Cornelia Gerlach – Pionierin der Arktis
Konstanze hat mir dieses Buch vor einem Jahr mitgebracht, als wir uns in Frankfurt getroffen haben, da sie selbst es abgebrochen hatte und dachte, dass das Thema mir gefallen würde. Und inhaltlich hat das Buch so geklungen, als ob es genau meinem Beuteschema entsprechen müsste: Es geht darin um Josephine Peary, die ihren Mann Robert E. Peary im späten 19. Jahrhundert in die Arktis begleitet. Das war für eine Frau ihrer Zeit doch sehr ungewöhnlich und ich war gespannt darauf von ihren Erfahrungen zu lesen. Allerdings fand ich es ziemlich unangenehm zu lesen, wie Josephine Peary in ihren Tagebucheinträgen über die Inuit schreibt, nämlich herablassend, oft auch verächtlich, und das wieder und wieder. Sicher, Josephine Peary und die Männer der Expedition waren Kinder ihrer Zeit, aber dass Cornelia Gerlach das mit keinem Wort jemals kritisch kommentiert, fand ich zusätzlich schwierig.

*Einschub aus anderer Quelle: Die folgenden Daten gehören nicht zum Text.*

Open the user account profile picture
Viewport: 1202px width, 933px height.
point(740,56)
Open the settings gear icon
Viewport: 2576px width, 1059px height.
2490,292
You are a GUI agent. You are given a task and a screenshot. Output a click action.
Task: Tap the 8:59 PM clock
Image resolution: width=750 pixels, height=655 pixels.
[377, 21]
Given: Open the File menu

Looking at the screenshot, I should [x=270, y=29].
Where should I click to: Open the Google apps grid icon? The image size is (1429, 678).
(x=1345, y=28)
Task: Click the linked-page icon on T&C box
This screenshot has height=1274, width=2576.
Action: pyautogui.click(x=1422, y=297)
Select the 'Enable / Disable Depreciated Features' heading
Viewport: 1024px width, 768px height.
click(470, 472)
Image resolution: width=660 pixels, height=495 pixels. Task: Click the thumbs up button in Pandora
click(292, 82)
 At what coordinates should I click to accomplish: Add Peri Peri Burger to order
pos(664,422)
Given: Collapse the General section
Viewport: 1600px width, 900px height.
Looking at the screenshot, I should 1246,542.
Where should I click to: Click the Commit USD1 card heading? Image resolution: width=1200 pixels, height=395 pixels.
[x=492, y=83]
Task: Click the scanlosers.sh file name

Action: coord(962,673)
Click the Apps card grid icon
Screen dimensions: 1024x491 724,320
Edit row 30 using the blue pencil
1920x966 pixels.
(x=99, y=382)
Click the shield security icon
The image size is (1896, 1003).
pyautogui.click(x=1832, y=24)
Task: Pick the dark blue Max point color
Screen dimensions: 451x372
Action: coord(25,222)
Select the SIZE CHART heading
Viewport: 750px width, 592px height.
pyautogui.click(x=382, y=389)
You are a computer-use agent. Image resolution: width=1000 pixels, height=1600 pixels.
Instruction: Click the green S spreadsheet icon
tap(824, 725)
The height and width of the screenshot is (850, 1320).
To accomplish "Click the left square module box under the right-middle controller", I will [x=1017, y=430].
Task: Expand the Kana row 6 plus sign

Noch dazu hat mich das Buch auch nicht so sehr gefesselt, und als ich dann Lessons from the Arctic begonnen und festgestellt habe, wie Amundsen keine 15 Jahre später die Inuit so gänzlich anders betrachtet, hat mir das zusätzlich die Lust auf Gerlachs Buch genommen.
Oh ja, der Ton hatte mich auch zum Abbruch von „Pionierin der Arktis“ gebracht. Ich fand es ja noch erträglich, als sie wenig Kontakt zu den Inuit hatte, aber dass sie ihre abfällige Haltung beibehielt, obwohl sie schnell hätte merken müssen, dass sie nur dort mit Hilfe der Einheimischen überleben konnte, hat mich wütend gemacht.
Ja, mich hat es auch ganz am Anfang noch nicht so gestört, aber dann immer mehr.